Successivamente, con l’evoluzione agricola e architettonica, è la volta di palmenti annessi a Masserie o Casini, e questo tipo di soluzione è diffusissima nella campagna di Presicce. Gli
esempi più significativi sono il Casino Stefanelli, Casino Cazzato, Casino Sant’Angelo, Casina dei Cari, e quest’ultima oggi, come nel caso di altre numerose strutture, è stata recuperata e trasformata in relais di lusso, luogo dove il palmento annesso trova nuova vita e utilizzo. Spostandoci nelle campagne di Carpignano Salentino, in località Stigliano, incontriamo il Palmento Casina Villani, ristrutturato nel 1939, ma costruito fine 1800, dove gran parte della struttura era occupata dal palmento di grandi dimensioni, voltato a stella.

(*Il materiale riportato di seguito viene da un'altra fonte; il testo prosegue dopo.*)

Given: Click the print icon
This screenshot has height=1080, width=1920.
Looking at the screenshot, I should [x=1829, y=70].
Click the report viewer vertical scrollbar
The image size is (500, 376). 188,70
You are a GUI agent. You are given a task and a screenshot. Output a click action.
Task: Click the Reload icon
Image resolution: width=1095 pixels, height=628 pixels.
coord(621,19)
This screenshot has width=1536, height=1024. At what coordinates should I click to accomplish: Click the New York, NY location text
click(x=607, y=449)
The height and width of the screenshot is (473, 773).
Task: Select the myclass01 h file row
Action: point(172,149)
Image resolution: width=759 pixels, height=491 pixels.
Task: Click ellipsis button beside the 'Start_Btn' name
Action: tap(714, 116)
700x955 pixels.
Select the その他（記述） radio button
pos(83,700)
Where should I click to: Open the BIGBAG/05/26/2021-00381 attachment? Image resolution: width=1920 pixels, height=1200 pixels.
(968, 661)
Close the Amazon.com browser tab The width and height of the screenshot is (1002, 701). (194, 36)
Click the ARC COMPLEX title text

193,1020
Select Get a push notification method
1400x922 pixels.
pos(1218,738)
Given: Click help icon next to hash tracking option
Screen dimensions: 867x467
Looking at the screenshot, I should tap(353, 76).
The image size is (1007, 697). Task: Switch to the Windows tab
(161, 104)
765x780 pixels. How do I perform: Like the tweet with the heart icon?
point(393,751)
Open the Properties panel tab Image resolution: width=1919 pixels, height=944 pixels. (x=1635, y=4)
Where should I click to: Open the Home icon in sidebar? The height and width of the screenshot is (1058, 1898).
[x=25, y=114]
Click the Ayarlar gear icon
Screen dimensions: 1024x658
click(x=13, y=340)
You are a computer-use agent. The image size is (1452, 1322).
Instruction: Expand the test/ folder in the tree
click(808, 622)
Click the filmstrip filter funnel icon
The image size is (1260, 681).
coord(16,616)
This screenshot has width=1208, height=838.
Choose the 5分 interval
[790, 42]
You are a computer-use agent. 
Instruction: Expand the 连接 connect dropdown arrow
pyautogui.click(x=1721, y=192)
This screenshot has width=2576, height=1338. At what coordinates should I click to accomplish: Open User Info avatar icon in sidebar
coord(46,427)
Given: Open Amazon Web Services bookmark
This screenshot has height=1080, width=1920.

In epoche più recenti i palmenti hanno iniziato a essere presenti anche nei centri abitati, sia ad esclusivo uso di abitazioni private, dove sono diventati parti integranti dell’abitazione con eventuali successive ristrutturazioni, e sia di uso comune alla popolazione. Quest’ultima ipotesi è rappresentata soprattutto quando troviamo strutture di grandi dimensioni, dei veri e propri stabili adibiti alla lavorazione del vino, realizzati in mattoni di tufo e con tipiche volte a stella e a botte. Gli esempi più significativi li troviamo uno in prossimità di
Collepasso, dove c’è grande palmento costruito in elevato, che reca la data 1749, e all’esterno conserva ancora le “caviglie” dove i lavoratori legavano asini e cavalli coi quali giungevano qui a lavorare; mentre l’altro è presente a Morciano di Leuca, dove ha sede la struttura pubblica denominata “palmenti”, unica nel suo genere, appartenente a un patrimonio rurale, storico e culturale di notevole valore. La struttura è di proprietà pubblica dal 2005, e l’amministrazione comunale ha
praticato una radicale ristrutturazione del locale, preservando così un importantissimo esempio di archeologia proto-industriale del territorio. La struttura dei Palmenti e dell'annesso Vano del Torchio è ubicata all'interno del centro storico, e apparteneva all’adiacente Palazzo Bitonti.
Questo ha permesso, in tempi moderni, che le tipologia di palmenti appena descritte possano essere recuperate, ristrutturate e convertite in vere e proprie unità abitative.
I palmenti, anche se oggigiorno non vengono più utilizzati per il loro scopo originario, sono ancora una parte viva e attiva all’interno dell’architettura del Salento, sono testimonianze di un’epoca antichissima, ma ancora oggi viva nel presente.